Each person would encounter both their working screen and their social surroundings from their own point of view, like a gamer engaged in a first-person role-playing game. This game, though, has Google Docs, face-to-face video conferences, and shared projects.
It wouldn’t matter where the employee sat, whether at home, in a coffee shop, or in a shared office environment–everyone would be having the same digital experience and rubbing shoulders with the same digital colleagues.
The Virtual Reality Office Building
This potential experience is not just a replication of a real-world office, but an improvement. It lets employers and employees share the benefits of telecommuting–improved morale and productivity, fewer sick days, reduced real estate expense, and less turnover–while retaining the advantages of working in close proximity.
Companies like Yahoo! and IBM have recalled their telecommuters because they wanted to increase the occurrences of random conversation believed to spark innovation. Well, with a virtual office, and a chain of interconnected and permeable private and common rooms, you can create space for those idle conversation to thrive without anyone having to literally rub shoulders.
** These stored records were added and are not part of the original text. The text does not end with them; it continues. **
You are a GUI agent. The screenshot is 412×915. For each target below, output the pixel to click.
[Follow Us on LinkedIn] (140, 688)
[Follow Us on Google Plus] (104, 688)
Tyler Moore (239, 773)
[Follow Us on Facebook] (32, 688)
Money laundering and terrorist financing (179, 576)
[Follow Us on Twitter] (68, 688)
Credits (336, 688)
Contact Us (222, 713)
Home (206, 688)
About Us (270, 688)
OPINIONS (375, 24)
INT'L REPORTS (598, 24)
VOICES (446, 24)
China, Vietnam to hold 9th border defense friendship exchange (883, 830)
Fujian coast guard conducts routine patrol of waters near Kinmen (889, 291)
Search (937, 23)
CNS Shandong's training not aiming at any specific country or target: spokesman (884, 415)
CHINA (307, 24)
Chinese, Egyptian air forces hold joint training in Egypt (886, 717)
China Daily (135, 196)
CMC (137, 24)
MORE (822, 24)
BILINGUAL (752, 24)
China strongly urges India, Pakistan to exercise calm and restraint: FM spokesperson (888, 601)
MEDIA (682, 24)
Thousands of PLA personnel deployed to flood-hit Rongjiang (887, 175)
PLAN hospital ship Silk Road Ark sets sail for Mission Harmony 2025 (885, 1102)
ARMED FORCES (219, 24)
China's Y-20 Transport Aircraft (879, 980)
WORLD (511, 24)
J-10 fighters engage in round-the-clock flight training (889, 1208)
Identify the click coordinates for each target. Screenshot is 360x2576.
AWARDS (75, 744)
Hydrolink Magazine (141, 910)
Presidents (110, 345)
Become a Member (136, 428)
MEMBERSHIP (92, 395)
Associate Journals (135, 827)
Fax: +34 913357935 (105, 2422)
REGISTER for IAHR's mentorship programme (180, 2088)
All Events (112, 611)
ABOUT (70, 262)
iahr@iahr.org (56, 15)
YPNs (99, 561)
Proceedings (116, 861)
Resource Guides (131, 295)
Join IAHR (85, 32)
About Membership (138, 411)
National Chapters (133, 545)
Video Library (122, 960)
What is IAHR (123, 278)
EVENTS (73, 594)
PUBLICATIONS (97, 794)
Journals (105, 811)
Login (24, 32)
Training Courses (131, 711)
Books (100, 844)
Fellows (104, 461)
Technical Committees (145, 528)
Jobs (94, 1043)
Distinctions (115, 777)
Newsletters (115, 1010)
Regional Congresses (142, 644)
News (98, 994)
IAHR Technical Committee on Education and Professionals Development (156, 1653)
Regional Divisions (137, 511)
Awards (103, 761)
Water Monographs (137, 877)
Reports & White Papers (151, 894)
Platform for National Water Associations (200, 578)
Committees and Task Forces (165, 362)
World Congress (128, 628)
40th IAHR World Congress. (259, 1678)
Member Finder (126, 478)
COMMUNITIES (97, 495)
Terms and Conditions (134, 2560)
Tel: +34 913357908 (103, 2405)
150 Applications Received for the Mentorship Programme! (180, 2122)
It’s a way of salvaging the best parts of the real-world office–the instant and easy connections–and streamlining them into a virtual world where you switch between work and play with a turn of your motion-controlled VR goggles. It can provide you and your colleagues with an authentic office environment set within your field of vision.
Sadly, it could also mean you’ll still have to deal with that socially awkward colleague every morning when you see him in the virtual hallway.